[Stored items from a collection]
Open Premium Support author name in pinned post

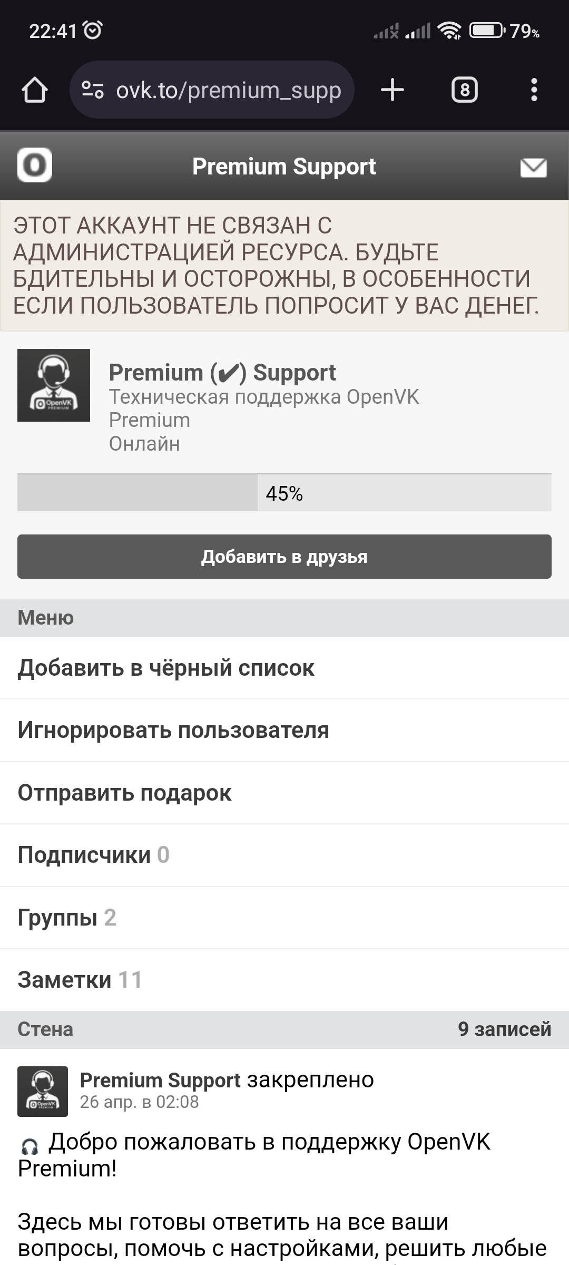(x=160, y=1080)
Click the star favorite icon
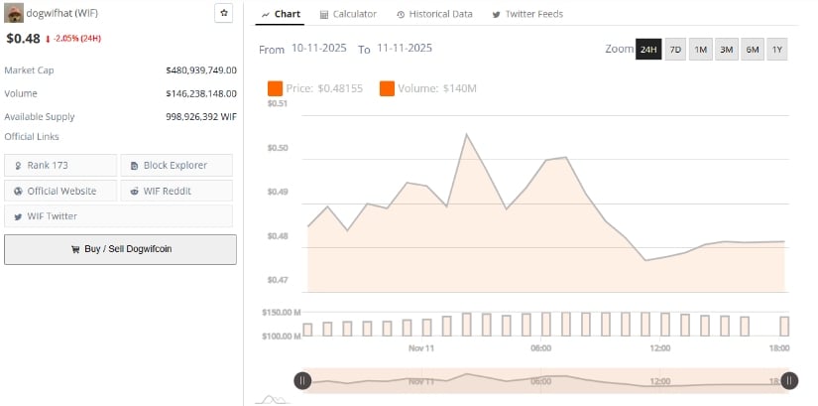This screenshot has width=818, height=406. coord(224,13)
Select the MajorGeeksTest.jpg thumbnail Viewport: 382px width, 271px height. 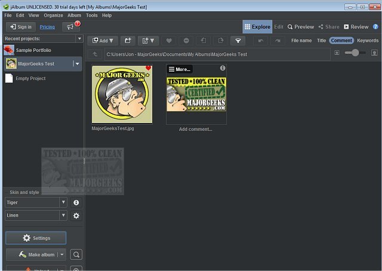[x=122, y=94]
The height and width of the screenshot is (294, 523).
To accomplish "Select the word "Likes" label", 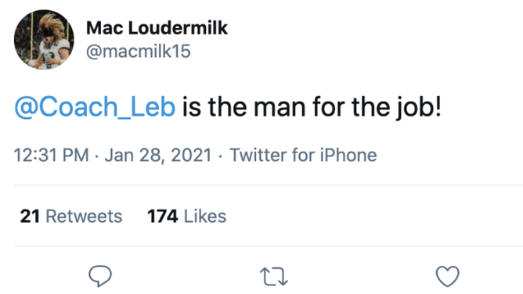I will (205, 216).
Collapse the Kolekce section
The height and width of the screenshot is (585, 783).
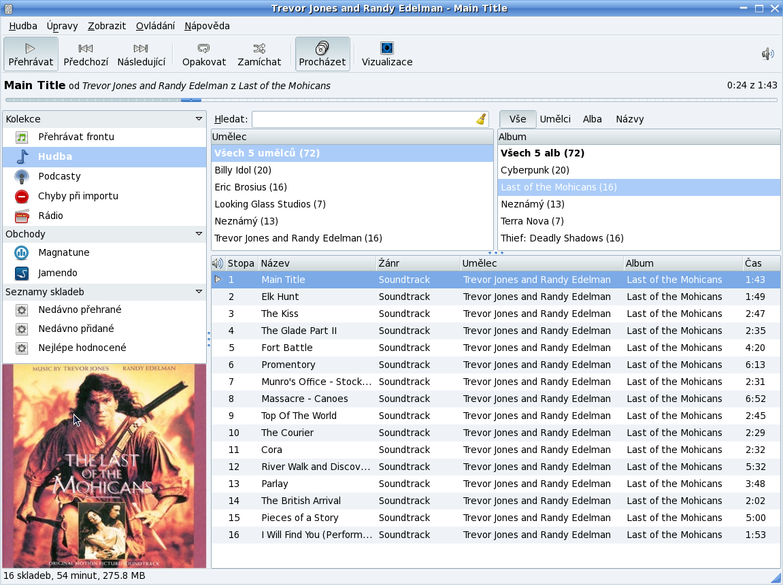point(199,119)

* _What to produce_: Each line from the one that holds "The height and width of the screenshot is (585, 783)." through the final line of the data must be retyped exactly; the pictures must not appear.

* _Task answer_:
The height and width of the screenshot is (585, 783).
point(199,119)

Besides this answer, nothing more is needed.